Highlights & Insights¶

The formal criterion "shortcut = multi-step accumulation + geometric conditions" elegantly turns engineering intuition into a computable inequality. This logic is transferable to any task with "distance-improving + smooth dynamics" (e.g., robotic alignment, autonomous parking).
The hand-off design is a grounded, practical detail. While many hybrid methods look good in papers, scripted logging policies often fail upon interruption. LIFT's "reset on hand-off" in the pseudocode demonstrates an understanding of industrial deployment.
The augmentor's usability with minimal data is achieved through high-quality supervision from synthetic shortcut transitions, rather than relying on massive online interaction.

Limitations & Future Work¶

Theoretical guarantees rely on the distance-improving/LPE/\(V\) Lipschitz trio; they fail in discontinuous dynamics like \(f_{\text{regrot}}\). Many real-world robotic tasks involving contact assembly have discontinuous dynamics.
Evaluations are performed in semi-physical simulations; performance on real optical/robotic platforms is not yet demonstrated (sim-to-real gap).
Setting \(C=0\) includes all value-increasing segments, which might include false shortcuts in noisy trajectories. While an adaptive \(C\) scheme is suggested for large \(L_f\), it is not yet implemented.
Integration with model-based or world-model approaches is an open direction. Shortcuts are essentially simplified local models.

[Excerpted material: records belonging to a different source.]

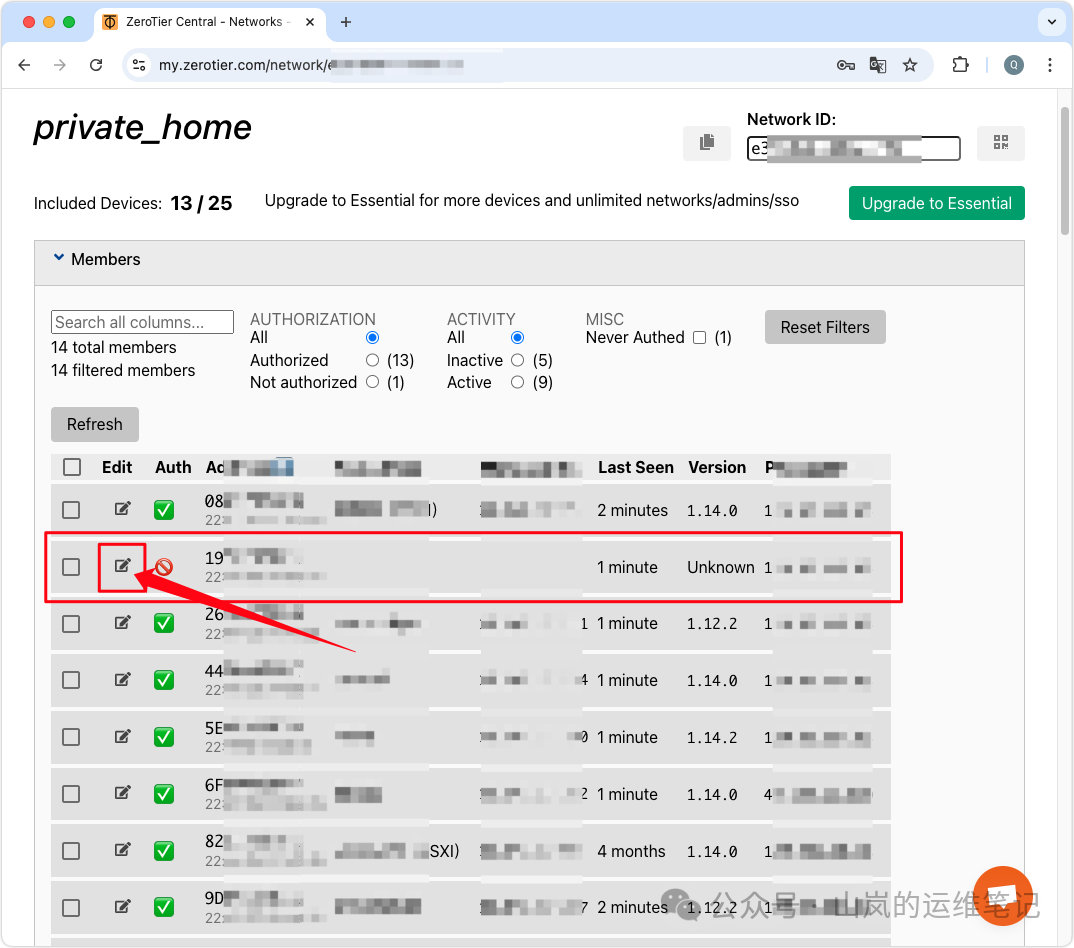The image size is (1074, 948).
Task: Collapse the Members section
Action: 59,259
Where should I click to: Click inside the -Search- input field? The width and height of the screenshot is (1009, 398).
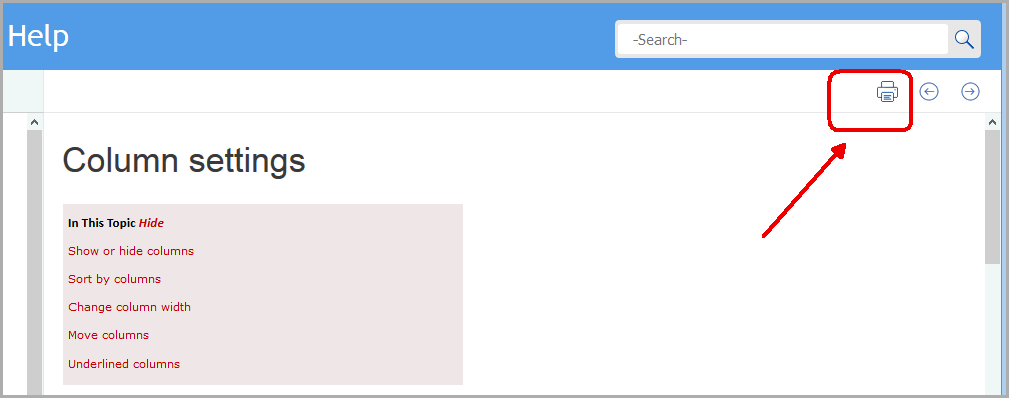(782, 40)
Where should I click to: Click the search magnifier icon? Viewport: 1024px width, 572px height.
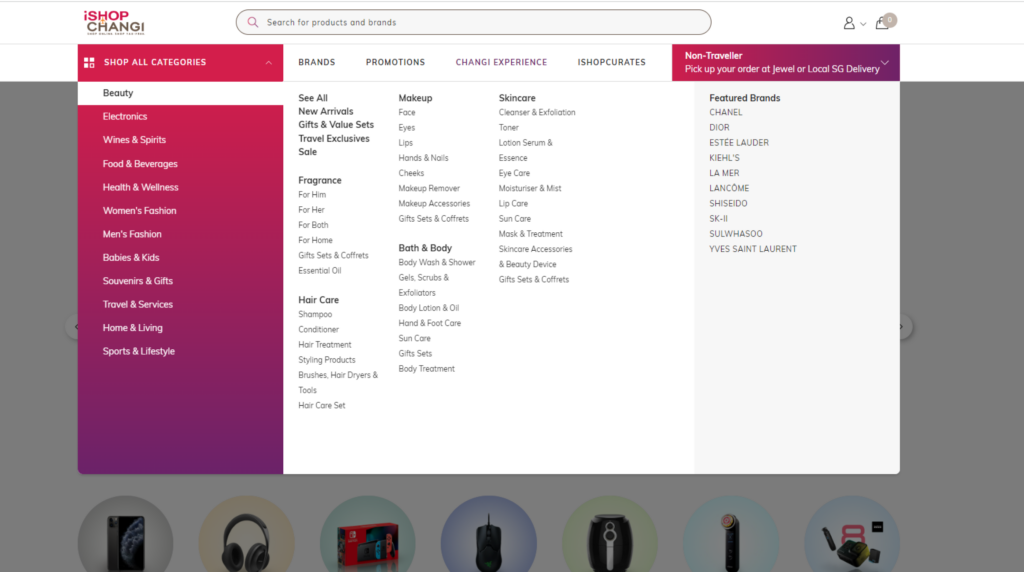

vs. HER (Hindsight Experience Replay): Both use transition augmentation. HER relabels goals/states for sparse rewards, while LIFT compresses action chains for shortcuts. They are complementary.
vs. IORL (Zhang et al. 2023): Both augment during collection. IORL injects exploratory actions; LIFT injects exploitative shortcuts. Experiments show IORL's poor hand-off results in lower trajectory quality.
vs. GuDA (Corrado et al. 2024): Both use expert-guided collection. GuDA relies on humans; LIFT replaces humans with an algorithmic augmentor.
vs. Diffusion Augmentation (GTA, Diffusion-QL): Diffusion generates transitions with potentially weak dynamics consistency; LIFT ensures synthetic transitions hold under original dynamics via geometric conditions.
vs. warm-start SAC: Warm-start requires significant online interaction budgets. LIFT outperforms within fixed trajectory budgets, showing "improving data" is more economical than "increasing steps."

Rating¶

Novelty: ⭐⭐⭐⭐ Synthetic shortcuts during collection + reset-friendly hand-off is a systematic approach for active alignment.
Experimental Thoroughness: ⭐⭐⭐⭐ Covers low/high-dimensional and image observations across five dynamics, but lacks real-world hardware tests.
Writing Quality: ⭐⭐⭐⭐ Clear theoretical structure (Definition → Theorem); Figures and Algorithms are well-coordinated.
Value: ⭐⭐⭐⭐ Provides a plug-and-play d3rlpy tool for industrial alignment and advances the "data augmentation vs. algorithmic regularization" methodology.